Apples Machine-Learning-Abteilung hat ein Forschungspapier unter dem Namen „UIGenX“ veröffentlicht, das ein multimodales KI-System beschreibt, das aus einfachen Textprompts oder handgezeichneten Skizzen funktionale Interface-Layouts inklusive Code generieren soll. Ein offiziell bestätigtes Produkt oder ein öffentliches Release existiert bislang nicht – das Papier ist ein Forschungsartefakt, keine Produktankündigung. Apple selbst hat sich nicht öffentlich dazu geäußert, und unabhängige Primärquellen, die eine konkrete Produkt-Roadmap für UIGenX bestätigen, lagen bis zum Redaktionsschluss (10. April 2026) nicht vor.

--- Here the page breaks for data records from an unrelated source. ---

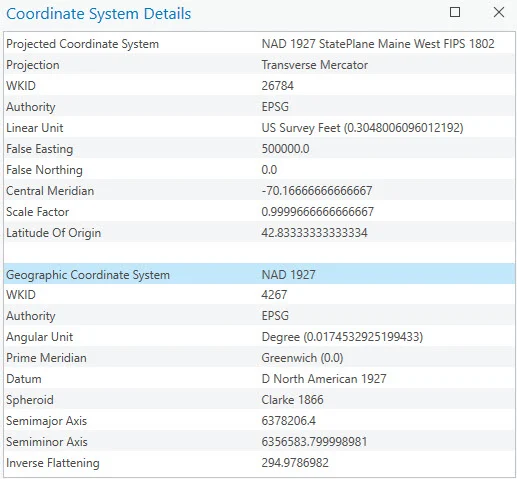Screen dimensions: 517x479
Task: Select the geographic WKID 4267 value
Action: [274, 295]
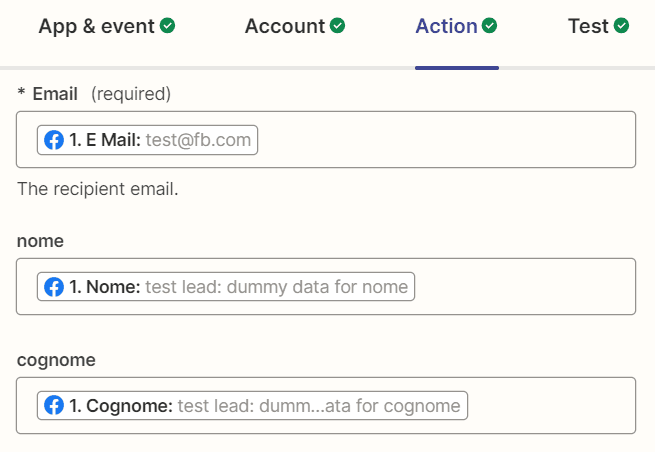This screenshot has height=452, width=655.
Task: Click the 'The recipient email.' help text
Action: 98,189
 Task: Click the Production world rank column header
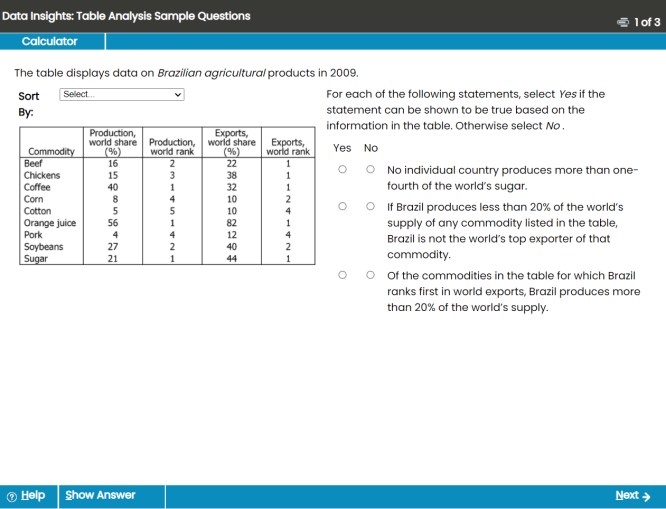click(172, 147)
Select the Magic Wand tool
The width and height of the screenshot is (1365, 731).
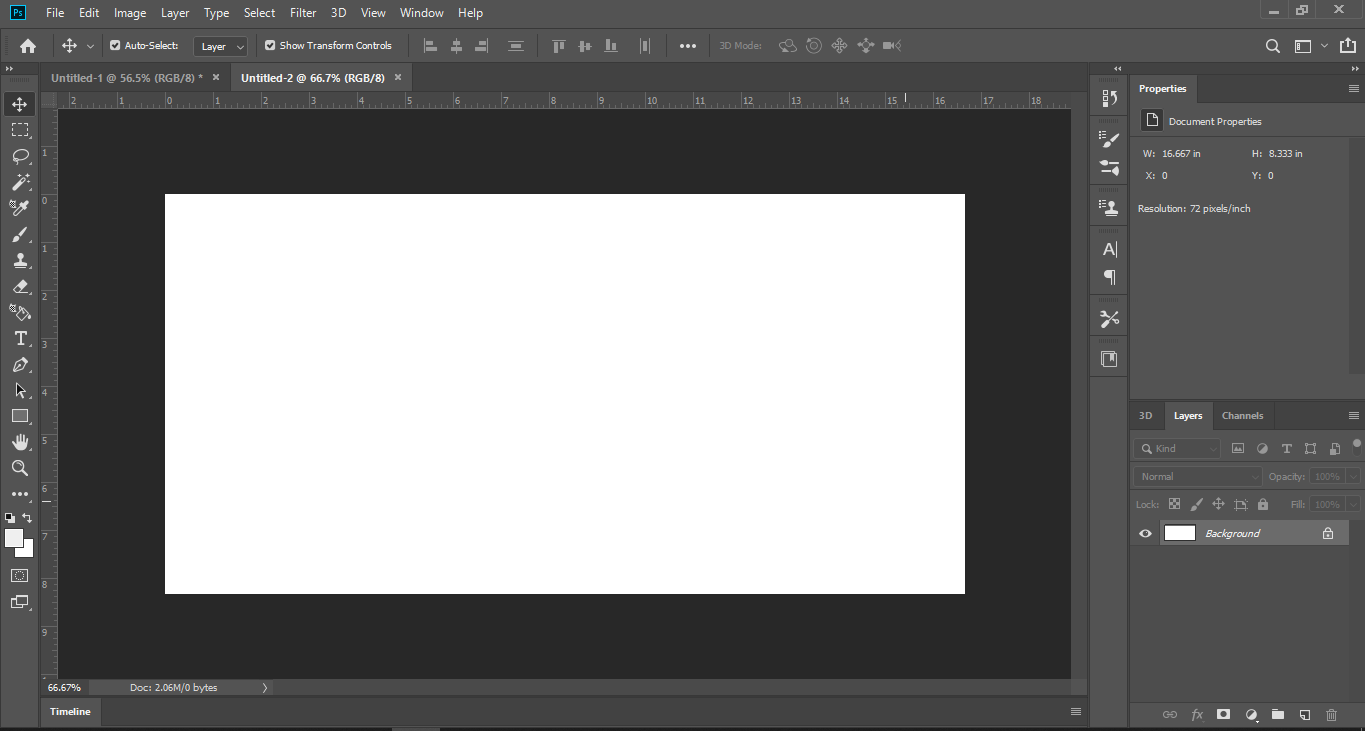20,182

- Apples aktuelles Forschungspapier beschreibt „UIGenX“, ein KI-System, das Skizzen und Text in funktionalen UI-Code umwandelt.
- Bislang handelt es sich dabei um ein reines Forschungsprojekt ohne offiziell bestätigte Produktankündigung oder Entwickler-Integration.

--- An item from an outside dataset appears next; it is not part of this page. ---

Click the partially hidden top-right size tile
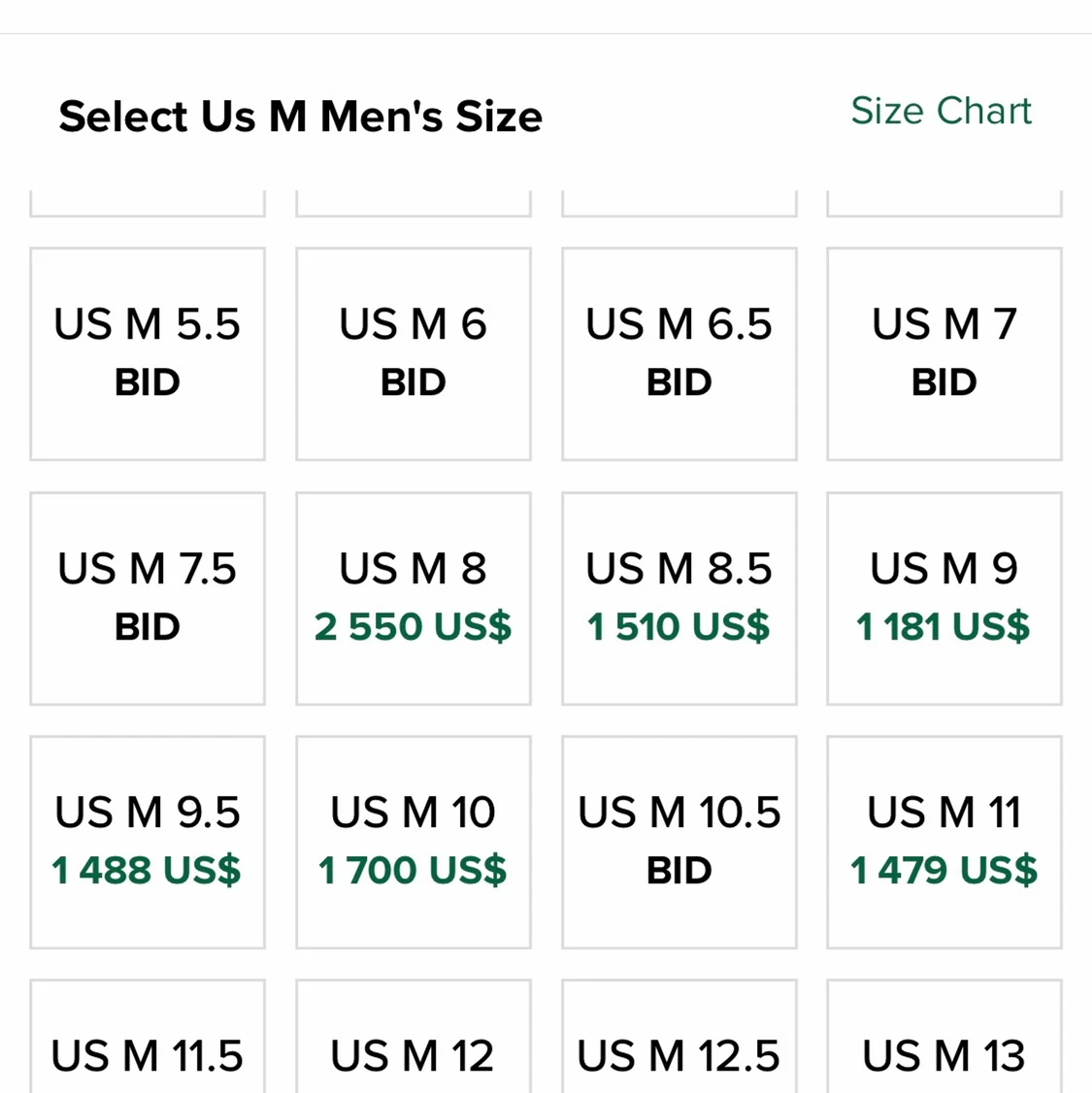 pyautogui.click(x=944, y=204)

- Bei einem künftigen produktiven Einsatz innerhalb der EU würde die Software den strengen Transparenzpflichten des neuen AI Acts unterliegen.
Relevant ist das Thema dennoch: Der Trend, Skizzen oder Wireframes automatisiert in ausführbaren UI-Code zu übersetzen, ist real und wird von mehreren Akteuren verfolgt. Tools wie das App-Store-Produkt SketchSite von MWM.ai zeigen, dass der Markt für Sketch-to-Code-Automatisierung wächst – unabhängig von Apple. Sollte UIGenX tatsächlich in Apples Entwickler-Ökosystem, etwa in Xcode oder SwiftUI, integriert werden, hätte das spürbare Auswirkungen auf die Arbeitsteilung in Produktteams: Prototyping-Zyklen würden sich verkürzen, und die Rolle des UI-Designers würde sich stärker in Richtung konzeptioneller und systemischer Arbeit verschieben. Das sind allerdings Szenarien, keine verifizierten Roadmap-Ankündigungen.
EU AI Act und die Zukunft des UI-Designs
Aus EU-Perspektive wäre ein solches Tool, sobald es produktiv eingesetzt wird, im Rahmen der GPAI-Regeln (General Purpose AI) des AI Act einzuordnen. Diese Regeln sind seit dem 2. August 2025 in Kraft und verpflichten Anbieter von KI-Modellen mit allgemeinem Verwendungszweck zur Einhaltung strenger Transparenz- und Dokumentationspflichten. Für Entwicklungsteams in der DACH-Region gilt: Die Nachrichtenlage zu UIGenX sollte weiterverfolgt, aber nicht als bestätigte Produktankündigung behandelt werden. Der Bericht von WebProNews stützt sich auf das Forschungspapier ohne Apple-Primärquelle für ein Produktrelease – das ist ein relevanter Vorbehalt.